**Tugas yang Dikerjakan**
a - Terjemahkan kalimat dari teks bacaan ini ke dalam bahasa Inggris: "Tidak terdapat pandangan dunia bersama atau apa pun semacam itu."
b - Ubah bagian daftar dari baris pertamanya sampai baris yang memuat "Looking at the screenshot, I should point(1191,160)." menjadi tabel Markdown berkolom "No." dan "Baris", tanpa baris kosong.

**Teks Bacaan**
Dalam tahap kedua, anggota-anggota
kelompok mulai menyadari bahwa terdapat wilayah kepentingan yang lebih
luas dan bahwa terdapat orang lain yang berbagi kepentingan dengan
mereka dan akan terus membagi kepentingan-kepentingan ini dalam masa
depan yang terjangkau. Dalam tahap inilah rasa solidaritas berkembang,
tapi solidaritas ini masihlah hanya berbasiskan kepentingan ekonomi
bersama. Tidak terdapat pandangan dunia bersama atau apa pun semacam
itu. Solidaritas seperti ini dapat mengarah pada upaya-upaya untuk
menggalakkan reformasi-reformasi di bidang hukum untuk memperbaiki
posisi kelompok tersebut dalam sistem yang ada, tapi belum ada
kesadaran tentang bagaimana mereka, dan yang lainnya, dapat diuntungkan
oleh pembentukan sistem yang baru.

**Bahan yang Diberikan**

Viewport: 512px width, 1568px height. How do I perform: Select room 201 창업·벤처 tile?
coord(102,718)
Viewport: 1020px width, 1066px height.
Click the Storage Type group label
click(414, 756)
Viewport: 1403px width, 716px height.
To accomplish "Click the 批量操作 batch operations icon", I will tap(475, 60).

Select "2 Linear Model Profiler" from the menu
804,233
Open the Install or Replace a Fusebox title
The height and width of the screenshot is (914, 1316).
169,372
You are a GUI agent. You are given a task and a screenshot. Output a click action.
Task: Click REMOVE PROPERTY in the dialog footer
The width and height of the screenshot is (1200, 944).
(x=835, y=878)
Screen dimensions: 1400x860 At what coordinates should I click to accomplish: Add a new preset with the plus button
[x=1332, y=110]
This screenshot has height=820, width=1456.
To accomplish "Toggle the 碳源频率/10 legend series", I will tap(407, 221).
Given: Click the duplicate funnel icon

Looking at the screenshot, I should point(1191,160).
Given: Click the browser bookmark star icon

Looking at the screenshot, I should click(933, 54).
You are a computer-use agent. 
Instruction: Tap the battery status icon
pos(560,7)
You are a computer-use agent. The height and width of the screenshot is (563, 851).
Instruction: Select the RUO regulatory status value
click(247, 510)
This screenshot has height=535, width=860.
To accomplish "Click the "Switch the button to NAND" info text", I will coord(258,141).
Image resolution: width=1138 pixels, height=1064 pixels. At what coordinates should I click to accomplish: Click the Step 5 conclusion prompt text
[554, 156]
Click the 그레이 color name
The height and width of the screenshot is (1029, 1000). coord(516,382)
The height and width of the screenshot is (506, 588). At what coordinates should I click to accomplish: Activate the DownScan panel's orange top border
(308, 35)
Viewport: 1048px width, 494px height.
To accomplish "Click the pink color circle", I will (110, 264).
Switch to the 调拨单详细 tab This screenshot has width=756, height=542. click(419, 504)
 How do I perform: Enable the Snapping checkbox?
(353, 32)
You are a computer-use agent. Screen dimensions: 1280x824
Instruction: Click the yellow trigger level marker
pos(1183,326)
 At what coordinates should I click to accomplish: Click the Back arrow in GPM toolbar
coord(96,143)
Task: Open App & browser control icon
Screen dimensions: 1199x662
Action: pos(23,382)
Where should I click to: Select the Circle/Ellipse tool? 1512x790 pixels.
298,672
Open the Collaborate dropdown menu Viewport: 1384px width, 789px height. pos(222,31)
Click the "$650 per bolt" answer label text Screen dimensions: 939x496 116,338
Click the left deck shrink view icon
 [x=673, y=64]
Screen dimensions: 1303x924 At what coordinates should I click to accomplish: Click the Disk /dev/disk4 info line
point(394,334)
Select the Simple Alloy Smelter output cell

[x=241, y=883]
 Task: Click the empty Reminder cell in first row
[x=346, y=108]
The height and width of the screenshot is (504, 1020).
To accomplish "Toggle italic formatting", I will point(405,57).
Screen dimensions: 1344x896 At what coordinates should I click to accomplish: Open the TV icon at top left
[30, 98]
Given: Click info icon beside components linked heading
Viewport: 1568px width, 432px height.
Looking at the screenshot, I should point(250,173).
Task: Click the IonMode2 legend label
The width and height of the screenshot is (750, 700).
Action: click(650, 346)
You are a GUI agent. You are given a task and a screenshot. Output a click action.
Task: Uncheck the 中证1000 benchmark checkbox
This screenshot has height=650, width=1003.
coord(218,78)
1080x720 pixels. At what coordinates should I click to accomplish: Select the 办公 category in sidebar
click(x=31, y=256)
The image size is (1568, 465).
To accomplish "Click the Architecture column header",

**Jawaban Tiap Tugas**
a - There is no shared worldview or anything of the sort.

b -
| No. | Baris |
|---|---|
| 1 | Viewport: 512px width, 1568px height. How do I perform: Select room 201 창업·벤처 tile? |
| 2 | coord(102,718) |
| 3 | Viewport: 1020px width, 1066px height. |
| 4 | Click the Storage Type group label |
| 5 | click(414, 756) |
| 6 | Viewport: 1403px width, 716px height. |
| 7 | To accomplish "Click the 批量操作 batch operations icon", I will tap(475, 60). |
| 8 | Select "2 Linear Model Profiler" from the menu |
| 9 | 804,233 |
| 10 | Open the Install or Replace a Fusebox title |
| 11 | The height and width of the screenshot is (914, 1316). |
| 12 | 169,372 |
| 13 | You are a GUI agent. You are given a task and a screenshot. Output a click action. |
| 14 | Task: Click REMOVE PROPERTY in the dialog footer |
| 15 | The width and height of the screenshot is (1200, 944). |
| 16 | (x=835, y=878) |
| 17 | Screen dimensions: 1400x860 At what coordinates should I click to accomplish: Add a new preset with the plus button |
| 18 | [x=1332, y=110] |
| 19 | This screenshot has height=820, width=1456. |
| 20 | To accomplish "Toggle the 碳源频率/10 legend series", I will tap(407, 221). |
| 21 | Given: Click the duplicate funnel icon |
| 22 | Looking at the screenshot, I should point(1191,160). |